A high bandwidth cache controller also seeks to allow the GPU fast, low latency access to memory beyond the 8GB of onboard HBM2 RAM, while the architecture itself has been tuned for much faster frequencies. Fury X effectively topped out at 1050MHz, RX 580 doesn't push much beyond 1450MHz, while Vega is said to max out at 1700MHz or higher - possibly in the water-cooled version of the card.
AMD talked performance on the air-cooled RX Vega 64, saying that the minimum reported frame-rates are generally higher on their card compared to Nvidia's GTX 1080 (53fps vs 45fps) when benchmarked across nine titles at ultra-wide 1440p resolution (3440x1440). Obviously, vendor-supplied metrics need to be taken with a massive pinch of salt, but AMD is promising big improvements to the variable gaming performance reported from the existing Radeon Vega Frontier Edition, a prosumer version of the card available now. The boosts to performance come from significantly improved drivers and a revision to power delivery, even though consumer card frequencies are mildly downclocked compared to the Frontier Edition.

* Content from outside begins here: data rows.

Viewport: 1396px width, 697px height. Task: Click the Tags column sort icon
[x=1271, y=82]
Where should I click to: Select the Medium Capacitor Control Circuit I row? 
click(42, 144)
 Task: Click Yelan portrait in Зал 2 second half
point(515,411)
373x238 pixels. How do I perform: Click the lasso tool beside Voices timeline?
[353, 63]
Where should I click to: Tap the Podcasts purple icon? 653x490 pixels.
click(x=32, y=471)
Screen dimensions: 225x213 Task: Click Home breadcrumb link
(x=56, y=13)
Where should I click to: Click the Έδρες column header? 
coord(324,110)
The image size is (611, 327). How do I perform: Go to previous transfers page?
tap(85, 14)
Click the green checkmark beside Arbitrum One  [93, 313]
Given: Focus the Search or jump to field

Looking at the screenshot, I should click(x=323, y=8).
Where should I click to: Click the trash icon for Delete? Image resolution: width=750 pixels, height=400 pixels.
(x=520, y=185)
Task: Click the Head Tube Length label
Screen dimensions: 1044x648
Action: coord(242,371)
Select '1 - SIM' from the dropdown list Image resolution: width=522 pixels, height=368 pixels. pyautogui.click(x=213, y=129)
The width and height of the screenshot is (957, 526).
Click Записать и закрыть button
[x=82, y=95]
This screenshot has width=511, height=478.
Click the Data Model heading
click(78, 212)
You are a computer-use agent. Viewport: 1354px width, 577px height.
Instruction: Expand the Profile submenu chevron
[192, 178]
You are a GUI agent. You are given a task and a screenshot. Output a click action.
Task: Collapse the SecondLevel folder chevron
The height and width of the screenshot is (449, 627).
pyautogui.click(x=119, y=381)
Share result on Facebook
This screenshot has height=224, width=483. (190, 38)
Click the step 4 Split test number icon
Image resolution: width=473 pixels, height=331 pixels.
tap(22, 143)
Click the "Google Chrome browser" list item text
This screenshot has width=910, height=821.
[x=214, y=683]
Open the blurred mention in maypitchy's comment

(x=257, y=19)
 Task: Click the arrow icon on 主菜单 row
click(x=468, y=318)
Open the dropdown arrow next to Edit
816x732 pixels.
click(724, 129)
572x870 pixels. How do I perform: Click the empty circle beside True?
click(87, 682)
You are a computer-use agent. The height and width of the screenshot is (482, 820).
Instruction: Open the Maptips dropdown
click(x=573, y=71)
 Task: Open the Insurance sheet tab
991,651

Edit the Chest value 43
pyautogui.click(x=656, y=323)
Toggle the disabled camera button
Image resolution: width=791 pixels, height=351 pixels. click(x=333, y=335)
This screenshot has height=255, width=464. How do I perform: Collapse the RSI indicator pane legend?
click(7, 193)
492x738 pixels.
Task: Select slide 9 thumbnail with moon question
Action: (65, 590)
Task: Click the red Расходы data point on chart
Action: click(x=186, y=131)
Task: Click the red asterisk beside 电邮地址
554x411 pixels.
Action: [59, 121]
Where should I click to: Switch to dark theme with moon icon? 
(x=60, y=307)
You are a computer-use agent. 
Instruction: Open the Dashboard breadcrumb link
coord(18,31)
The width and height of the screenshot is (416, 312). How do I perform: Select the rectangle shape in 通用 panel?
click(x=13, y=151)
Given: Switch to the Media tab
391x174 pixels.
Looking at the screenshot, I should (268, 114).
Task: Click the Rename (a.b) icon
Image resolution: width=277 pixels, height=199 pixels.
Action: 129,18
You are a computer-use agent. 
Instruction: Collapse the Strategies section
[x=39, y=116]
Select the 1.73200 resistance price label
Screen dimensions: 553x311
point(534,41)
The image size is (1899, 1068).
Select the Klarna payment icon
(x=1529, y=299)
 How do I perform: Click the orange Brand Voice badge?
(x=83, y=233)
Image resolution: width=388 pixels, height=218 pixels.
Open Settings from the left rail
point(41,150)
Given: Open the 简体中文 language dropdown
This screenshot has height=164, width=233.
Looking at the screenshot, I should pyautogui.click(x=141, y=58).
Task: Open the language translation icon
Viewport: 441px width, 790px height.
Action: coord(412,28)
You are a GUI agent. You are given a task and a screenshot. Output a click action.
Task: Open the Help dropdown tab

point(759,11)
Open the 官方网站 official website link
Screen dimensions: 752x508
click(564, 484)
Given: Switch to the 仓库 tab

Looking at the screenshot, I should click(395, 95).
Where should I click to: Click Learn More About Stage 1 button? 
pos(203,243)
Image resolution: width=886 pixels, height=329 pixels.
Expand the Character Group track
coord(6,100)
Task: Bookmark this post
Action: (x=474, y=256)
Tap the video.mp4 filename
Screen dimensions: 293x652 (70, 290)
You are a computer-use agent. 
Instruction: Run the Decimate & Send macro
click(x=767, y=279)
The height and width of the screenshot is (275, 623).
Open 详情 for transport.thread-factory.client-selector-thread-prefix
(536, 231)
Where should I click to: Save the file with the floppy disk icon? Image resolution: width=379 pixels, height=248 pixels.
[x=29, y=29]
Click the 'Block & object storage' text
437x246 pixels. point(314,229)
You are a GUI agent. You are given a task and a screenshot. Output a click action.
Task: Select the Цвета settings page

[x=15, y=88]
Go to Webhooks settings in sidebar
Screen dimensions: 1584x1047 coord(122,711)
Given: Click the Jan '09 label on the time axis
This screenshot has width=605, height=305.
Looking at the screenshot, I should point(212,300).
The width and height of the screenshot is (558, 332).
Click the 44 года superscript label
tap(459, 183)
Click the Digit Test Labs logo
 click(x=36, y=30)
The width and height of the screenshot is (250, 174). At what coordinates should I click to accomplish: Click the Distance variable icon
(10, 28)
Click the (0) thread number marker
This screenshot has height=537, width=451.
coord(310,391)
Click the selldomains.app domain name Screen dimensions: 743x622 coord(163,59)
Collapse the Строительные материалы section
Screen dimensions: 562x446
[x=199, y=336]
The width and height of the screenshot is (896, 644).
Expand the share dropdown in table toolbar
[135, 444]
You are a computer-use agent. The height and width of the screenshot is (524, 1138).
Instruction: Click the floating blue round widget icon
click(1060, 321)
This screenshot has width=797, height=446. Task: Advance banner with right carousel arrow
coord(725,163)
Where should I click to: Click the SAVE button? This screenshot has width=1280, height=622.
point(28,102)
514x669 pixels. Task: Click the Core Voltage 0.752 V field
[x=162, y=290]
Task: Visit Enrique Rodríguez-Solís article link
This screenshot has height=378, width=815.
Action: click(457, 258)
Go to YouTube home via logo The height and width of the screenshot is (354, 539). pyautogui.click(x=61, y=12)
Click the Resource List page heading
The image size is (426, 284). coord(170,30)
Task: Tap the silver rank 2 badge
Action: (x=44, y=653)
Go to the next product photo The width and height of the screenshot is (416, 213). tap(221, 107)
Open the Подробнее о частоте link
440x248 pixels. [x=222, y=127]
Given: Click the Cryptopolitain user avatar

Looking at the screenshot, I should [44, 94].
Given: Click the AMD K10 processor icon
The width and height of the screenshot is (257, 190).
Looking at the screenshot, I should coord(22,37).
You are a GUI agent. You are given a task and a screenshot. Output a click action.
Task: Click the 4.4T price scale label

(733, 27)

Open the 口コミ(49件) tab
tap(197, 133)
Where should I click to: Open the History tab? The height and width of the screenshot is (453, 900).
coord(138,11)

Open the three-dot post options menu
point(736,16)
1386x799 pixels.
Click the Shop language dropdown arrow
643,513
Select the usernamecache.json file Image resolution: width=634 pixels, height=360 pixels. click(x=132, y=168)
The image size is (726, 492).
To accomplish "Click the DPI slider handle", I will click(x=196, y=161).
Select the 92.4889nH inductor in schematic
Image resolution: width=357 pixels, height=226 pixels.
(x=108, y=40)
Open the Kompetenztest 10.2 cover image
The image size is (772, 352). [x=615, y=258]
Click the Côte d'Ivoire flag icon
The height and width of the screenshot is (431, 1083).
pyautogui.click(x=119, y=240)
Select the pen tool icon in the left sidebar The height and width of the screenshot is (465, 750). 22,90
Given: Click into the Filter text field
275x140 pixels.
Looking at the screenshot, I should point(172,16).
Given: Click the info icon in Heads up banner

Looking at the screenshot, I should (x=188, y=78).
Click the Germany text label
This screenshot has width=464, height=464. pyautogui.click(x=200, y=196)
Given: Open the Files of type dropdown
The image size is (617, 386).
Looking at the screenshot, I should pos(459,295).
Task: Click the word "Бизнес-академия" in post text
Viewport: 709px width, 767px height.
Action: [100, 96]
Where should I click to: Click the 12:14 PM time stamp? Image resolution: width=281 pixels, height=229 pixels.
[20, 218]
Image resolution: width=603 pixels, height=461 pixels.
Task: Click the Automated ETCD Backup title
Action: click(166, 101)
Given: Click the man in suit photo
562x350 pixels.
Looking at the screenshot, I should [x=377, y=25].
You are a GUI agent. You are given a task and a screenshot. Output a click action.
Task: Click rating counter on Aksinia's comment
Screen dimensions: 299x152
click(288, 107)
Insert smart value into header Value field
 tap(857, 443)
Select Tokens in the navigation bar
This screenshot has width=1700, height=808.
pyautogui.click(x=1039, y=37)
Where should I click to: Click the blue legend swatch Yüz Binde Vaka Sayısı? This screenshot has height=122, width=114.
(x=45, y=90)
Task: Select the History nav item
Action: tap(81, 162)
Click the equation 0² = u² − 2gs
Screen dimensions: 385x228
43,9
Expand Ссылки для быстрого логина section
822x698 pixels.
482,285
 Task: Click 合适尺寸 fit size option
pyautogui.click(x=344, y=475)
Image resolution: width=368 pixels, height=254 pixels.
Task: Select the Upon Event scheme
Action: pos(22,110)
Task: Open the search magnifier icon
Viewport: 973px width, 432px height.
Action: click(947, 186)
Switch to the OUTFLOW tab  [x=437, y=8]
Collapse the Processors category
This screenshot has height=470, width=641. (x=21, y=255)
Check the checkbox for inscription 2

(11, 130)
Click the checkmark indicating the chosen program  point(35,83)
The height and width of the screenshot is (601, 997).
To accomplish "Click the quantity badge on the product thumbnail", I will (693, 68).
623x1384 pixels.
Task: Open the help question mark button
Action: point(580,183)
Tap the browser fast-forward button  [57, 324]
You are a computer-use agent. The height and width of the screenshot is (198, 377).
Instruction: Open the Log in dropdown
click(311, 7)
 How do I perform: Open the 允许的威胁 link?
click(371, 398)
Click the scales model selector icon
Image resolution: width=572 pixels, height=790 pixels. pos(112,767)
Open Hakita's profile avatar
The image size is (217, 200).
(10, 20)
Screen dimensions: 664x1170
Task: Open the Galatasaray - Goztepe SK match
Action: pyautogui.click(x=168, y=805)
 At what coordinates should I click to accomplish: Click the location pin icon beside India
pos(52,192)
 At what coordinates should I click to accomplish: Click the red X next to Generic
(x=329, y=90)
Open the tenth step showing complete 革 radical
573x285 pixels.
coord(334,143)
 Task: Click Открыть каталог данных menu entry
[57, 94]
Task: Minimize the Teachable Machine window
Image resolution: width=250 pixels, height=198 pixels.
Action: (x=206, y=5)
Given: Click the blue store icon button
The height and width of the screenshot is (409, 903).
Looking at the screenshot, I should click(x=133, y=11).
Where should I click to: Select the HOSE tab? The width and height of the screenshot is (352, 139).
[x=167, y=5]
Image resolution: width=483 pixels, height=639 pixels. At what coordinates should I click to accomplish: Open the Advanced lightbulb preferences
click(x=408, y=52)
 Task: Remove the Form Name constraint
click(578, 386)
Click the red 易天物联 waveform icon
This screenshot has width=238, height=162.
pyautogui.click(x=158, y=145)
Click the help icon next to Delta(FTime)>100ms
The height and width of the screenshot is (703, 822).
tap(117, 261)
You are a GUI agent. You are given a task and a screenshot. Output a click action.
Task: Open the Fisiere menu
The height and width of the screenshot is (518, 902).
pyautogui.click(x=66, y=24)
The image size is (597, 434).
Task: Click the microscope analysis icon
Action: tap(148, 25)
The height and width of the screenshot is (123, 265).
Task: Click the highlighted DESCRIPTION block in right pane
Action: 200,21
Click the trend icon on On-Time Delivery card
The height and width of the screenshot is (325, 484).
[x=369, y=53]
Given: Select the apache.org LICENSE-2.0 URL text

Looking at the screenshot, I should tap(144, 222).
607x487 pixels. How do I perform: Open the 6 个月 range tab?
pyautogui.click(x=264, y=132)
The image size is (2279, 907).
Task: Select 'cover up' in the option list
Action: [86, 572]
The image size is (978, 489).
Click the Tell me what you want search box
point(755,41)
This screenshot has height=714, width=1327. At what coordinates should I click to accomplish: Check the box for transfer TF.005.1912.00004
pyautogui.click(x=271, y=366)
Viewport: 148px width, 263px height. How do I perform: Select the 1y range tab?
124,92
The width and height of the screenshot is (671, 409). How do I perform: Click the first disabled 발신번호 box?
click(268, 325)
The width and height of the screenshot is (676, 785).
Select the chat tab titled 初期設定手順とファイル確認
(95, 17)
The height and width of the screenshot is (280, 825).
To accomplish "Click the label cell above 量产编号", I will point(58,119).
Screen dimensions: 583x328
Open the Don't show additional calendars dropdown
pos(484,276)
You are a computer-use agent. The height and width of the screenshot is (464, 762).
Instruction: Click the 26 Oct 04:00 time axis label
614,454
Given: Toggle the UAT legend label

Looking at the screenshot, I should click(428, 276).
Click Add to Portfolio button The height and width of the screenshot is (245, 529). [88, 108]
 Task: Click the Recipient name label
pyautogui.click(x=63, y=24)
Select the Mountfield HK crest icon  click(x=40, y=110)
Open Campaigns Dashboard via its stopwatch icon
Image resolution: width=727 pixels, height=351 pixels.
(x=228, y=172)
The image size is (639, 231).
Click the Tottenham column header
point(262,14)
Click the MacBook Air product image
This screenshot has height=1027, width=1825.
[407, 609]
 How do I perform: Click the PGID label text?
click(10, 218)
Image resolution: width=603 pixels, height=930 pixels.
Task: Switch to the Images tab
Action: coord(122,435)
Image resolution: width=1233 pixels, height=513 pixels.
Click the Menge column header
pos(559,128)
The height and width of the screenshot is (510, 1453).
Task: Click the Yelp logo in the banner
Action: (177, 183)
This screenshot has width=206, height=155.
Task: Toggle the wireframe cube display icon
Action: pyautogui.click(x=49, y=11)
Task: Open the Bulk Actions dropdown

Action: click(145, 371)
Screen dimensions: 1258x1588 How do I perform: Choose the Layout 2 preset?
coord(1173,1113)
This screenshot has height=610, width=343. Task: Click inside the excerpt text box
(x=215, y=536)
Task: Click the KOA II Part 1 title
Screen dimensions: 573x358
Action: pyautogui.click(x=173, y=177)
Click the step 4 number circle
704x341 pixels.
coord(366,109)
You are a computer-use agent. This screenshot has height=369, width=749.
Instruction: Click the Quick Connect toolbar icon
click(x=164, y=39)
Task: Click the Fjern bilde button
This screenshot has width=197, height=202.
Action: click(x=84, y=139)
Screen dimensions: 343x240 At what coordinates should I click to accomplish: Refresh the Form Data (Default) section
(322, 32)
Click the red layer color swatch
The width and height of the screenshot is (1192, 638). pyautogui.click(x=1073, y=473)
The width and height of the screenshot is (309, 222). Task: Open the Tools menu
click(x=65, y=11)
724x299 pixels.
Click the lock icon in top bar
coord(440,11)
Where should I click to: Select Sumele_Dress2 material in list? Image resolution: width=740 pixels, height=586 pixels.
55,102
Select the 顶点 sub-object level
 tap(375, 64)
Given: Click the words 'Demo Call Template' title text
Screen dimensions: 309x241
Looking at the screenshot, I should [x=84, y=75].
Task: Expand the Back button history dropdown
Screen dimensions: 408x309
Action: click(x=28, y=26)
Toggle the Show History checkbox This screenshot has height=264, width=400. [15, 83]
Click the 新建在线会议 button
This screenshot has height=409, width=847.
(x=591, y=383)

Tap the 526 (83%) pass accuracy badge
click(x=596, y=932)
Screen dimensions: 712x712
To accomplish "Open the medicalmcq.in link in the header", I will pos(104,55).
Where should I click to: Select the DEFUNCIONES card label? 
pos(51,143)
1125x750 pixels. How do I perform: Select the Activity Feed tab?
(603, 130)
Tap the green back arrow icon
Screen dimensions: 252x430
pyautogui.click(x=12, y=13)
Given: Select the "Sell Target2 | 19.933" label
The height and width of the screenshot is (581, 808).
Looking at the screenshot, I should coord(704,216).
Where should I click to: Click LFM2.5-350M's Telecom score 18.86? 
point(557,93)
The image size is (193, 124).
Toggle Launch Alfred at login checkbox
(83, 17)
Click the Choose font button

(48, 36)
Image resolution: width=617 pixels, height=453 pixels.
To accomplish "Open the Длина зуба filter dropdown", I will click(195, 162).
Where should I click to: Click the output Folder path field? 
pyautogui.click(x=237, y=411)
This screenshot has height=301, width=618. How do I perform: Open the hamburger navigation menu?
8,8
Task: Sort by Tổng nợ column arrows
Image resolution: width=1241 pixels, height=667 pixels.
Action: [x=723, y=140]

The watercooled version of the card is also intriguing, adding 131MHz to the maximum boost clock. This may only be part of the story, however. The speed of the existing Vega Frontier Edition card can vary under different workloads at any given point, and with superior thermals, there's the possibility that the watercooled version could sustain higher boost clocks generally, as well as pushing the absolute maximum. However, for now, the air-cooled card is the focus of AMD's marketing efforts.
Meanwhile, at the other end of the spectrum, the cheaper RX Vega 56 loses eight compute units (384 shaders) and clocks are dialled back by around 75MHz. On top of that, the HBM2 memory speed gets a downgrade in the region of 15 per cent, giving us an estimated bandwidth in the region of 410GB/s compared to the 64's 484GB/s.
Overclocking may make up much of the difference, and AMD has mentioned that the cut-down model's core clock can be pushed significantly - though the possibility remains that it'll require more robust third-party thermal solutions to get the best out of the lower-priced offering. We're told that aftermarket versions of the three RX Vega variants are expected in Q4 this year - until then, the only cards available will be the reference versions pictured on this page. In addition to that trio, we should also expect a 150W TDP version of RX Vega, similar to 2015's R9 Nano.
We'll be reviewing the RX Vega products soon, but there are two key takeaways here. First of all, this is AMD's return to the higher-end enthusiast market and if its claims stack up, the competition vs GTX 1070 and GTX 1080 should be fascinating. However, AMD is making no comparisons at all with GTX 1080 Ti, so Nvidia's flagship remains at the top of the stack.
Secondly, the red team is leveraging the launch of Ryzen and the undoubted appeal of variable display refresh technology to put together an overall proposition here that is about more than just the standard 'frames per second' numbers - it's about upgrading in general and getting the most out of the new GPU paired with a massive improvement in the display experience. How this all translates in terms of high-end PC gameplay is something we're looking forward to share with you as soon as we can.
We learned about Radeon RX Vega at a media briefing in Los Angeles. AMD paid for travel and accommodation.